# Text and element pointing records

◆ ◆ ◆ ◆ ◆

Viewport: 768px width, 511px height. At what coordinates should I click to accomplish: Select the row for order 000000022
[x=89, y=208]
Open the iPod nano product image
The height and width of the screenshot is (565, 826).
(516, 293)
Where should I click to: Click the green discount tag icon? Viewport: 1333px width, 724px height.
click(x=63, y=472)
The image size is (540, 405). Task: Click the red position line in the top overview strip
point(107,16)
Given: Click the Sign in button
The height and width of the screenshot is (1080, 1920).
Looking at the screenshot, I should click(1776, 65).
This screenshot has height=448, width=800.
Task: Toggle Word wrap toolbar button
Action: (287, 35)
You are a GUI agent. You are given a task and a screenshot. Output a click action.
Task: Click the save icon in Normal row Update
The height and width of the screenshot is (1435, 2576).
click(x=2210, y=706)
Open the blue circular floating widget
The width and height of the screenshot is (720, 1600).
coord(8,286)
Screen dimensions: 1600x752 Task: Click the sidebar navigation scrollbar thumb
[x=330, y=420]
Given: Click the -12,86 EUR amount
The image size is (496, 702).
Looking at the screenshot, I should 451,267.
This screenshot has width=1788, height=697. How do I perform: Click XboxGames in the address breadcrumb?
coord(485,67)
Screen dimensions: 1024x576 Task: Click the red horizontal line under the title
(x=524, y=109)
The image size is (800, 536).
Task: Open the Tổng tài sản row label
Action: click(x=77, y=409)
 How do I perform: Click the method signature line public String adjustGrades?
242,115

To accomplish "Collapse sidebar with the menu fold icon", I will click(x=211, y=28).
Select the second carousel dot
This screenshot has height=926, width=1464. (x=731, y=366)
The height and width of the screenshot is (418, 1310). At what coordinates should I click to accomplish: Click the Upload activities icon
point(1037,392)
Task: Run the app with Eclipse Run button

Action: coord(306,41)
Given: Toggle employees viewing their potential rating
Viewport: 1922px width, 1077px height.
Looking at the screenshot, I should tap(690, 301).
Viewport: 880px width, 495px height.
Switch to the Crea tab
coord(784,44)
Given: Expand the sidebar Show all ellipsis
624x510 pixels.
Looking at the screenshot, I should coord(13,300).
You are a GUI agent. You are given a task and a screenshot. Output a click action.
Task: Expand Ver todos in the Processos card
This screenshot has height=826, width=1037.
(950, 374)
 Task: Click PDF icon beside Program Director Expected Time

◆ ◆ ◆ ◆ ◆

# Exercise objective
Extract every line of the records above and reproduce each one unchanged.

# Full answer
Viewport: 768px width, 511px height. At what coordinates should I click to accomplish: Select the row for order 000000022
[x=89, y=208]
Open the iPod nano product image
The height and width of the screenshot is (565, 826).
(516, 293)
Where should I click to: Click the green discount tag icon? Viewport: 1333px width, 724px height.
click(x=63, y=472)
The image size is (540, 405). Task: Click the red position line in the top overview strip
point(107,16)
Given: Click the Sign in button
The height and width of the screenshot is (1080, 1920).
Looking at the screenshot, I should click(1776, 65).
This screenshot has height=448, width=800.
Task: Toggle Word wrap toolbar button
Action: (287, 35)
You are a GUI agent. You are given a task and a screenshot. Output a click action.
Task: Click the save icon in Normal row Update
The height and width of the screenshot is (1435, 2576).
click(x=2210, y=706)
Open the blue circular floating widget
The width and height of the screenshot is (720, 1600).
coord(8,286)
Screen dimensions: 1600x752 Task: Click the sidebar navigation scrollbar thumb
[x=330, y=420]
Given: Click the -12,86 EUR amount
The image size is (496, 702).
Looking at the screenshot, I should 451,267.
This screenshot has width=1788, height=697. How do I perform: Click XboxGames in the address breadcrumb?
coord(485,67)
Screen dimensions: 1024x576 Task: Click the red horizontal line under the title
(x=524, y=109)
The image size is (800, 536).
Task: Open the Tổng tài sản row label
Action: click(x=77, y=409)
 How do I perform: Click the method signature line public String adjustGrades?
242,115

To accomplish "Collapse sidebar with the menu fold icon", I will click(x=211, y=28).
Select the second carousel dot
This screenshot has height=926, width=1464. (x=731, y=366)
The height and width of the screenshot is (418, 1310). At what coordinates should I click to accomplish: Click the Upload activities icon
point(1037,392)
Task: Run the app with Eclipse Run button

Action: coord(306,41)
Given: Toggle employees viewing their potential rating
Viewport: 1922px width, 1077px height.
Looking at the screenshot, I should tap(690, 301).
Viewport: 880px width, 495px height.
Switch to the Crea tab
coord(784,44)
Given: Expand the sidebar Show all ellipsis
624x510 pixels.
Looking at the screenshot, I should coord(13,300).
You are a GUI agent. You are given a task and a screenshot. Output a click action.
Task: Expand Ver todos in the Processos card
This screenshot has height=826, width=1037.
(950, 374)
 Task: Click PDF icon beside Program Director Expected Time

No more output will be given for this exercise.